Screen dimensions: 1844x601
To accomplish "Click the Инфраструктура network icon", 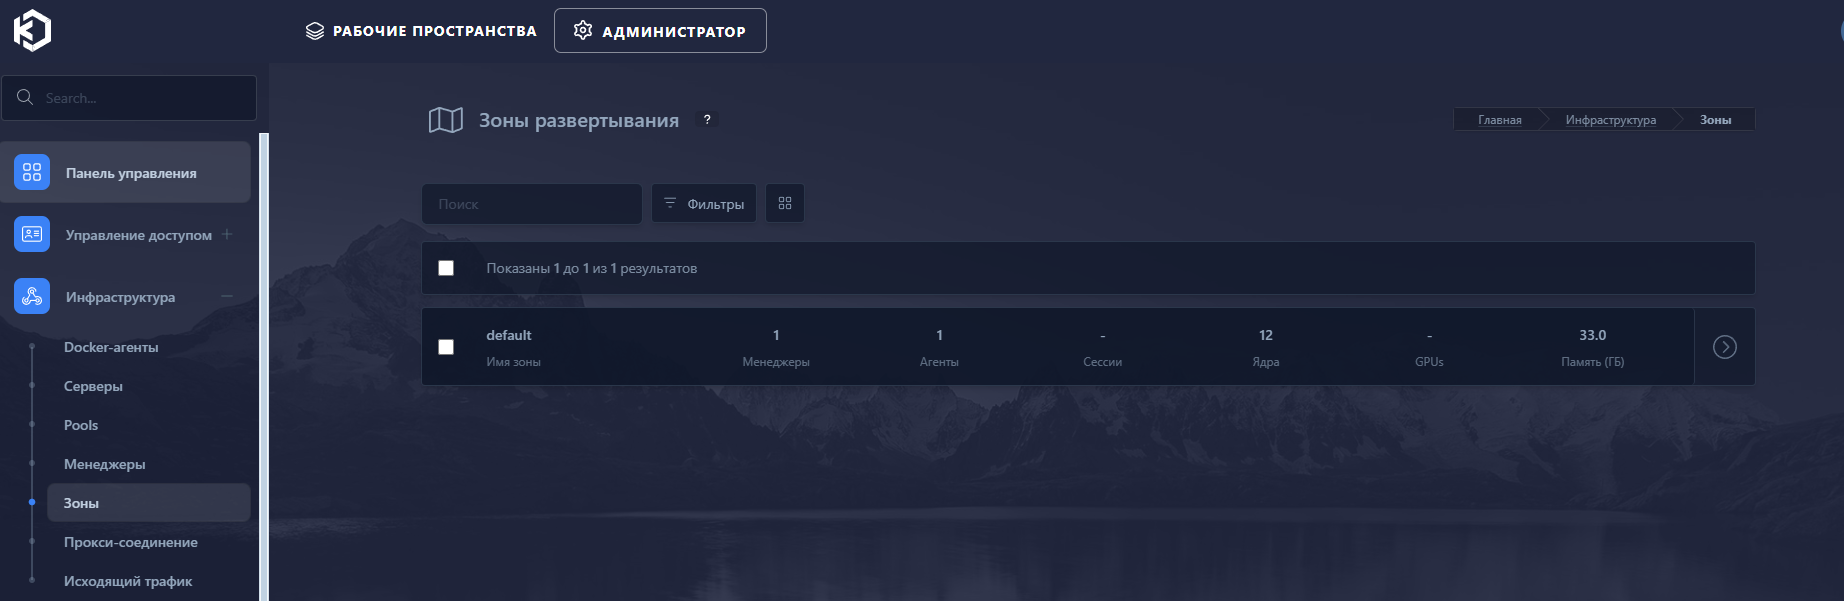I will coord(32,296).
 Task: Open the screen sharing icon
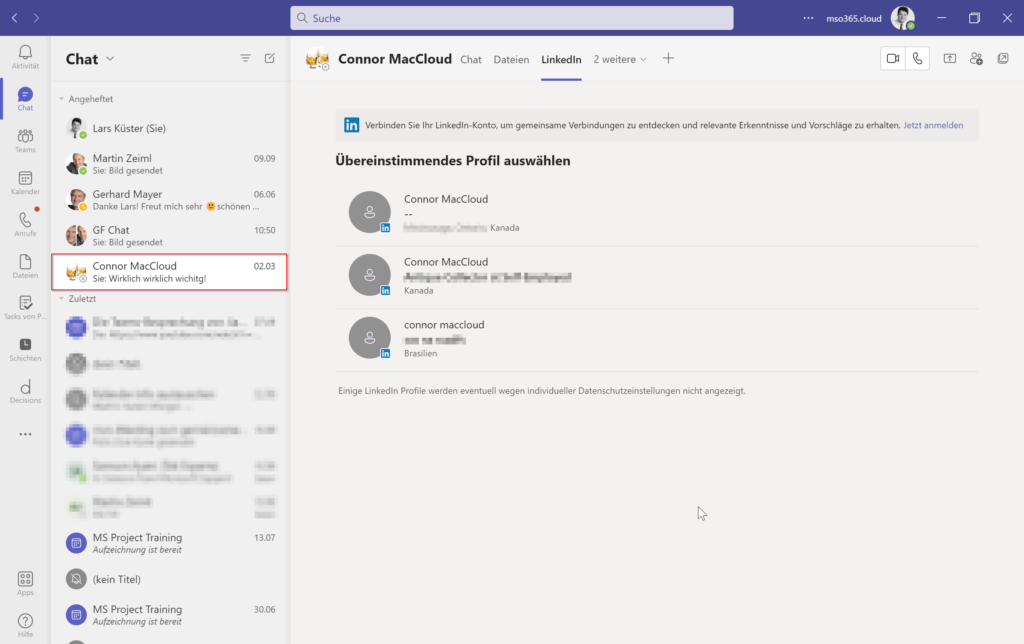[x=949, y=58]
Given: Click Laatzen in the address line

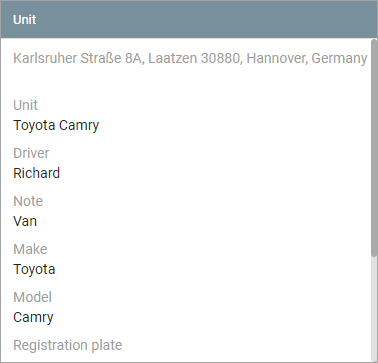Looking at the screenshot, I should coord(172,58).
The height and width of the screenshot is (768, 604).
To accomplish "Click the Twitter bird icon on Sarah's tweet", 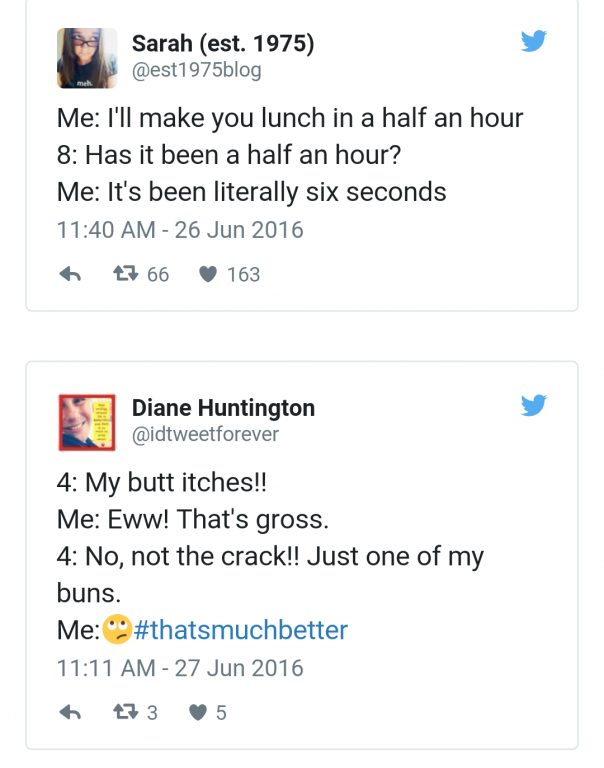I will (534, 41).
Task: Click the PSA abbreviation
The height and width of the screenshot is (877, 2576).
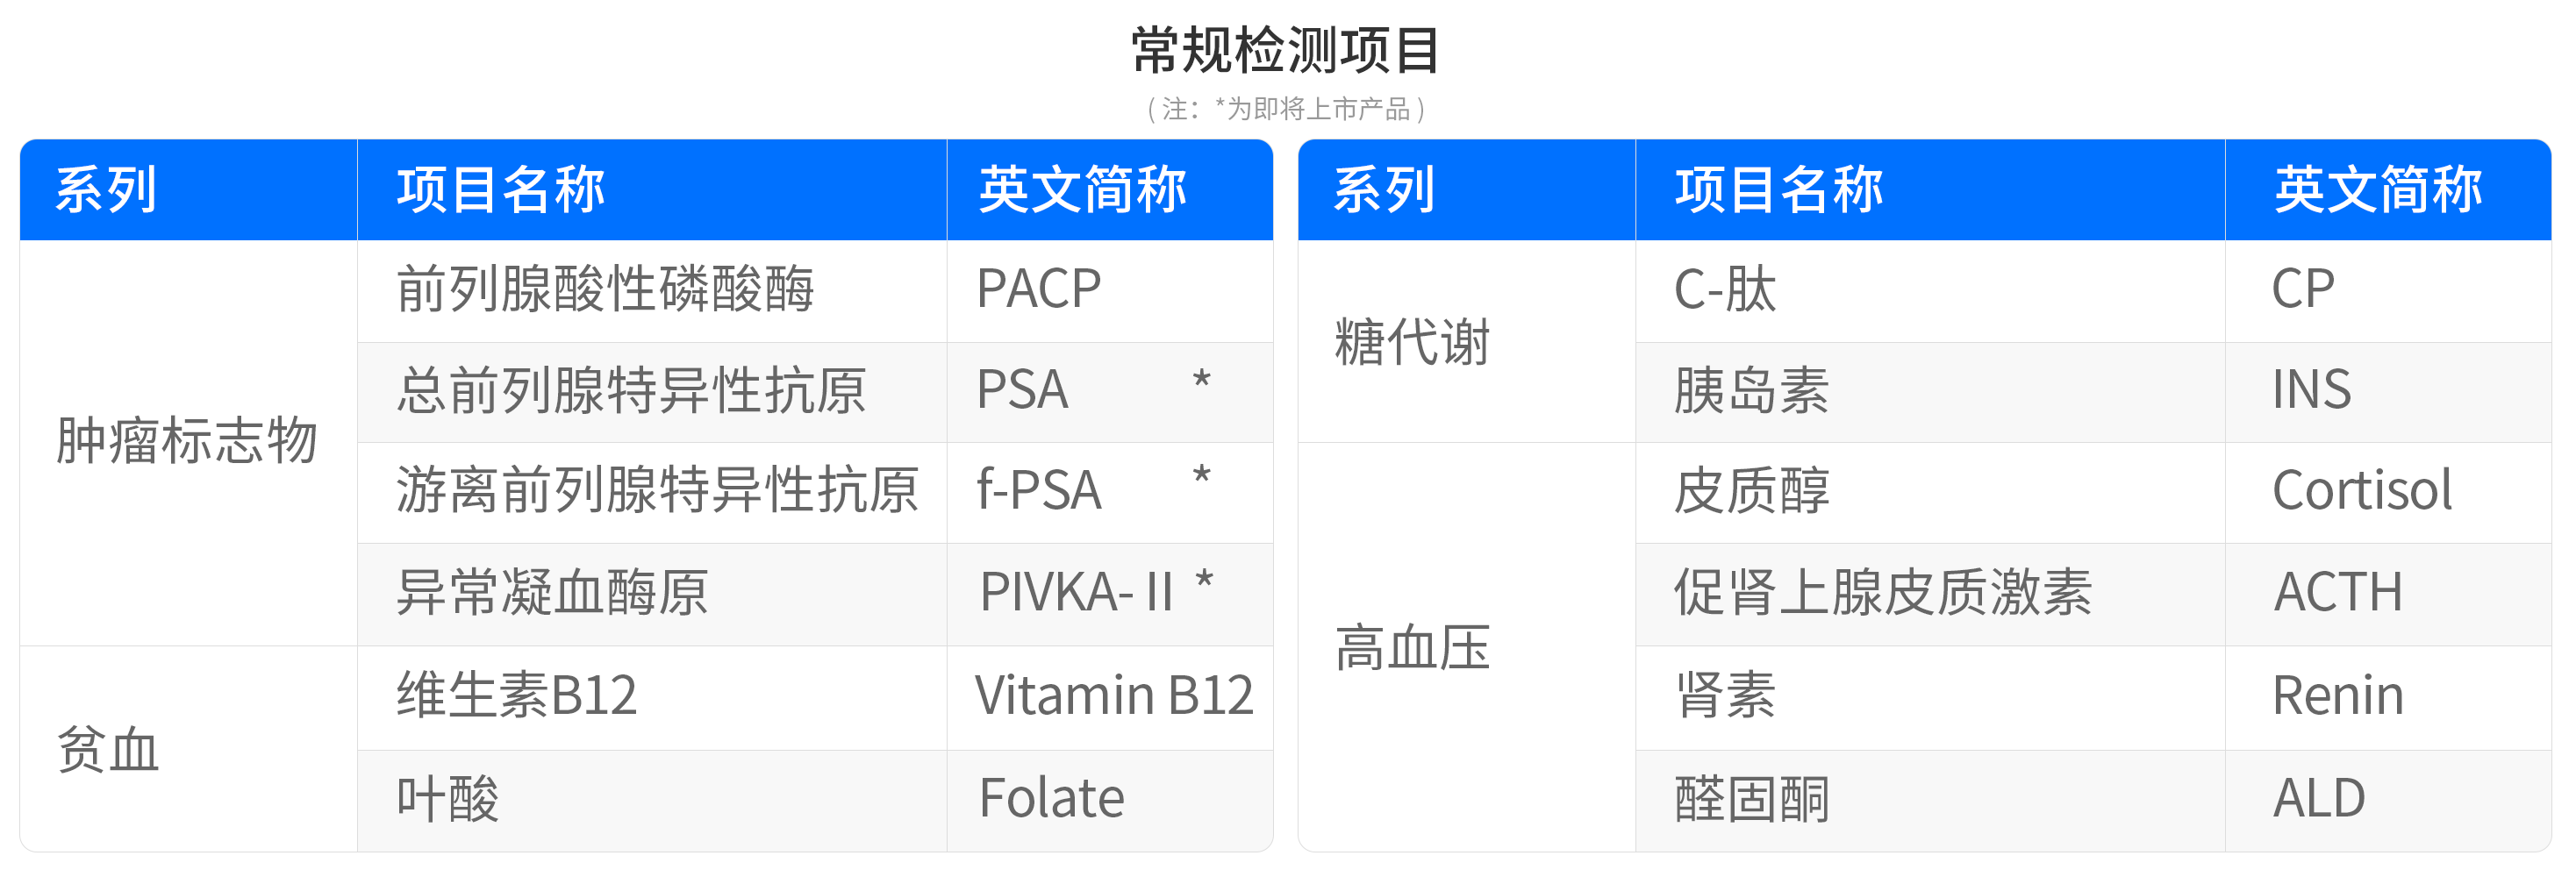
------------------------------------
* [Directions for this task]: Determine which lines above include the word "width", and report those lines in full.

* [Output for this exercise]:
The height and width of the screenshot is (768, 604).
The height and width of the screenshot is (877, 2576).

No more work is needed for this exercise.